One of the most important devices for controlling the abuses of government is the separation of powers. As Madison notes in Federalist 47, “The accumulation of all powers, legislative, executive, and judiciary, in the same hands, whether of one, a few, or many, and whether hereditary, self appointed, or elective, may justly be pronounced the very definition of tyranny.”

Thus for the founders, a successful republic required not only virtuous citizens and broad civic trust but also mechanisms to prevent government abuse. This was simply prudent. While they hoped that enlightened public-minded men would govern, they also realized that it was necessary to have a government architecture that would minimize the damage in the event that less enlightened and public minded individuals rose to power.

So to reiterate: the political philosophy of the American republic is to be found in the Declaration of Independence. The architecture for implementing that political philosophy is the Constitution. Paraphrasing Lincoln, the “apple of gold” is the Declaration. The “picture of silver” is the Constitution. The latter exists to “adorn and preserve” the former.

Clearly this is not the situation that prevails today. Our presumed governors have cast aside the apple of gold and abuse the frame of silver at will. Unfortunately, what was created as a commonwealth has devolved into an oligarchy, rule by the few whose interests are at odds with those of the people at large. This ruling oligarchy includes not only unelected bureaucrats but also corporate leaders in tech, finance, and media, who establish rules from which they themselves are exempt. The result is the political crisis that we face today: a lawless executive, a Congress and Court complicit in this lawlessness, leading to an out of control federal government that makes a mockery of the idea of a self-governing people.

The change in our view of the relation between the Constitution and the Declaration is the result of the revolution in political thought effected by the Progressives in the latter part of the 19th and early part of the 20th centuries. Although many historians have treated the Progressives as merely a “good government” reform movement, the fact is that they essentially “re-founded” the American republic, transforming the basis of government from human nature and natural rights to “history” and “progress.” The Progressives asserted a new conception of man as a being who possesses no natural rights, but who does have potentially limitless material needs that must be provided by an administrative state ruled by “experts.”

Thus the Progressives effectively replaced liberty with “efficiency” and the concept of “rights” with prescriptive entitlements. While the Progressive movement is complicated and not always internally consistent, its fundamental “big idea” is that there is no such thing as the sort of unchanging truth claimed in the Declaration. Instead, all ideas arise from particular historical circumstances.

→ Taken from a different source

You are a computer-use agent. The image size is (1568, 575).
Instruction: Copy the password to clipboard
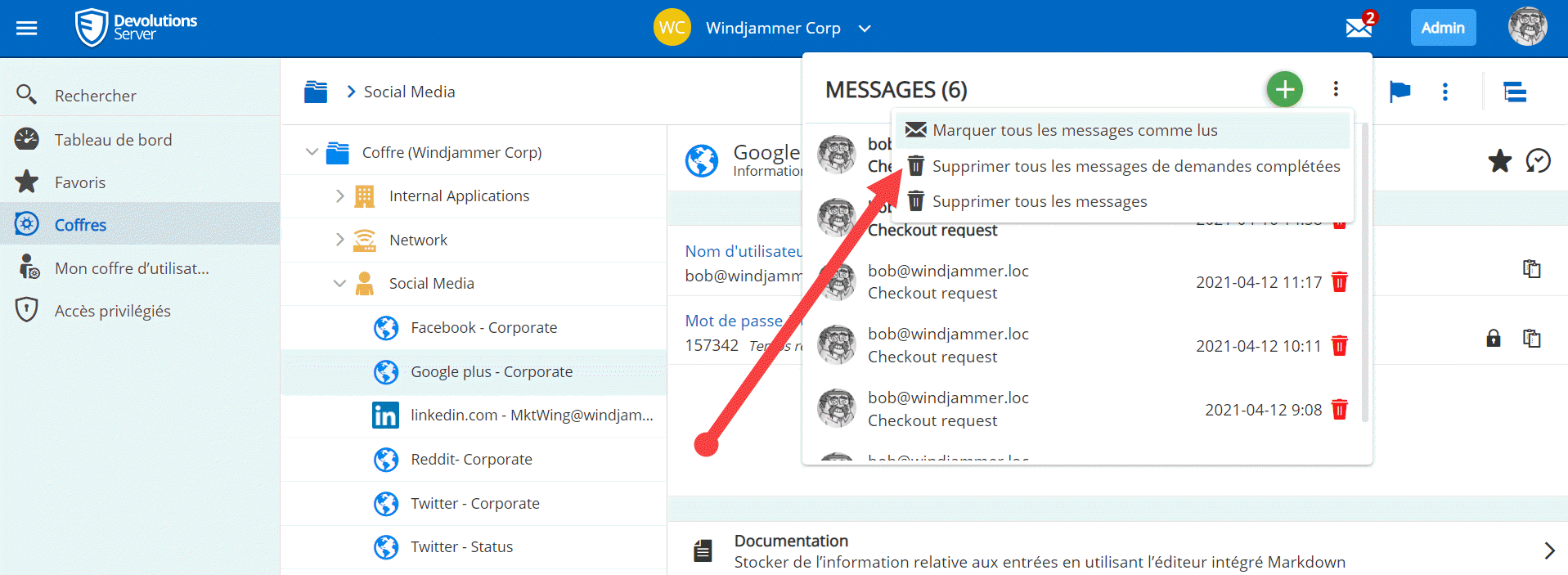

The era following the Civil War and Reconstruction essentially marked a return to the idea of limited government. But during this period, the “social question” began to arise: how was the American constitutional system to deal with the challenges of the post-war urban and industrial revolutions? While during the Civil War and Reconstruction, Lincoln and the Republicans adhered to the long tradition of Anglo-American constitutional principles that gave us both the Declaration and the Constitution, the Progressives—both intellectuals (e.g., Herbert Croly and John Dewey), imbued with the doctrine of progress arising from German political philosophy, and politicians, such as Theodore Roosevelt and Woodrow Wilson—abandoned those principles for a set of so-called modern ideas.

Above all others, Woodrow Wilson, both as an intellectual (he was a professor and the president of Princeton University) and later a politician, embodied the essence of the new political science, arguing that the Constitution was not up to the task of dealing with the complexities of 20th century American life. The Constitution, said the Progressives, was outdated and incompetent to deal with contemporary economic and social ills. If the Constitution was to be applied at all, they contended, it ought to be applied as a “living” document, modified to meet the changes of modern life. 

While the founders created a republic based on natural law and natural right, the Progressives believed that there could be no abiding non-arbitrary standard of moral or political judgment, independent of human will. For the Progressives, government must evolve to meet the changing needs and must be guided by similarly evolving standards of right. Thus as the Progressive political scientist Charles Merriam put it in 1920, it is impossible “that any limit can be set to governmental activity.”

The touchstone of Wilson’s new political science was his 1912 campaign address, “What is Progress?” in which he attacked the Declaration of Independence and argued on behalf of replacing the political science of the founders with a new political science based on the evolutionary theory of Charles Darwin. Wilson also expressed frustration with, if not outright scorn for, the separation of powers. For Wilson, the checking-and-balancing function of the Constitution constituted a barrier that, for many decades, had prevented the national government from enacting the social and economic policies that Wilson and the Progressives had advocated.

Ignoring the other part of Madison’s argument for separating powers—energizing government through the clash of rival and opposite ambitions—the Progressives saw the Constitution’s separation of powers as an effort to enshrine legislative primacy. In the name of good government and efficiency, the Progressives sought to create a new constitutional order, with the president as its driving force.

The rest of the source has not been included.